§ TASK MATERIAL:
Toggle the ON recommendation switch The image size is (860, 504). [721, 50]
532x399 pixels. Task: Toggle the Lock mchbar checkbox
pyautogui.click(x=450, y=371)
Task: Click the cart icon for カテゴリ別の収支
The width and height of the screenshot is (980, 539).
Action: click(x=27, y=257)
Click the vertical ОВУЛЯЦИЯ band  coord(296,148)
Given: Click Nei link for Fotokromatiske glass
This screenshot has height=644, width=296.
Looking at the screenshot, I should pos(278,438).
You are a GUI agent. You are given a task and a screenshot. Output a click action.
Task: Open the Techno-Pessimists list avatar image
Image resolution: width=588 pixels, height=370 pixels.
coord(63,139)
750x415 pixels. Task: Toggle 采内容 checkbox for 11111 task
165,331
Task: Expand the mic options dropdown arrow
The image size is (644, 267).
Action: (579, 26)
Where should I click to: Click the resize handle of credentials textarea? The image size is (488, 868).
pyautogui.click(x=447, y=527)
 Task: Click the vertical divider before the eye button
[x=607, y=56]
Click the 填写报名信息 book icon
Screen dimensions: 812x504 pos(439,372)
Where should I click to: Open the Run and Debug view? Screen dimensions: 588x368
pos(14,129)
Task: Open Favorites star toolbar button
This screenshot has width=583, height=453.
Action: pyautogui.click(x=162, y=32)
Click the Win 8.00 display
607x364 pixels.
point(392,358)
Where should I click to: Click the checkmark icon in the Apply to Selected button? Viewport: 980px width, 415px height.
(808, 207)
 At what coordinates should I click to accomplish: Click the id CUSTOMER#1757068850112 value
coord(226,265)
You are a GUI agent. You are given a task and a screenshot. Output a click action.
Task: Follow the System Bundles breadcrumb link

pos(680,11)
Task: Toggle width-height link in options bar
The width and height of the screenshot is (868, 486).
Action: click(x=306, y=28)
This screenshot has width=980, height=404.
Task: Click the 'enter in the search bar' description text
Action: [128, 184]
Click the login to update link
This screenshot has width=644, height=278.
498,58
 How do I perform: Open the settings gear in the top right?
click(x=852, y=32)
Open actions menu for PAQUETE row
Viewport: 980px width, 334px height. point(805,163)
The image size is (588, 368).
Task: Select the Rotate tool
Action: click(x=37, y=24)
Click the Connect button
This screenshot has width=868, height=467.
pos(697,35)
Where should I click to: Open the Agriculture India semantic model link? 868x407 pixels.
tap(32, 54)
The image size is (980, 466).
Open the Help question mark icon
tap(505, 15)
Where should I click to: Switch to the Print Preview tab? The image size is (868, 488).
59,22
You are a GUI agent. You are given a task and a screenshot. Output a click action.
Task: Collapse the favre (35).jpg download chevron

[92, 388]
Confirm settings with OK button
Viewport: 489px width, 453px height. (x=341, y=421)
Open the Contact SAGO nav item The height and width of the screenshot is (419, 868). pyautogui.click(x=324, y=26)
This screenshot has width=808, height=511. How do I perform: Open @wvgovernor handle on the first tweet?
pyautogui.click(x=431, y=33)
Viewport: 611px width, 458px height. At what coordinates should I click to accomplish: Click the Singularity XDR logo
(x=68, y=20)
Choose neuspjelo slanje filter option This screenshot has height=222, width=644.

§ WHAT TO DO: Count the lines of the records that contain the string "pixels", matching case exactly, and give only the number.

§ EXPECTED ANSWER: 5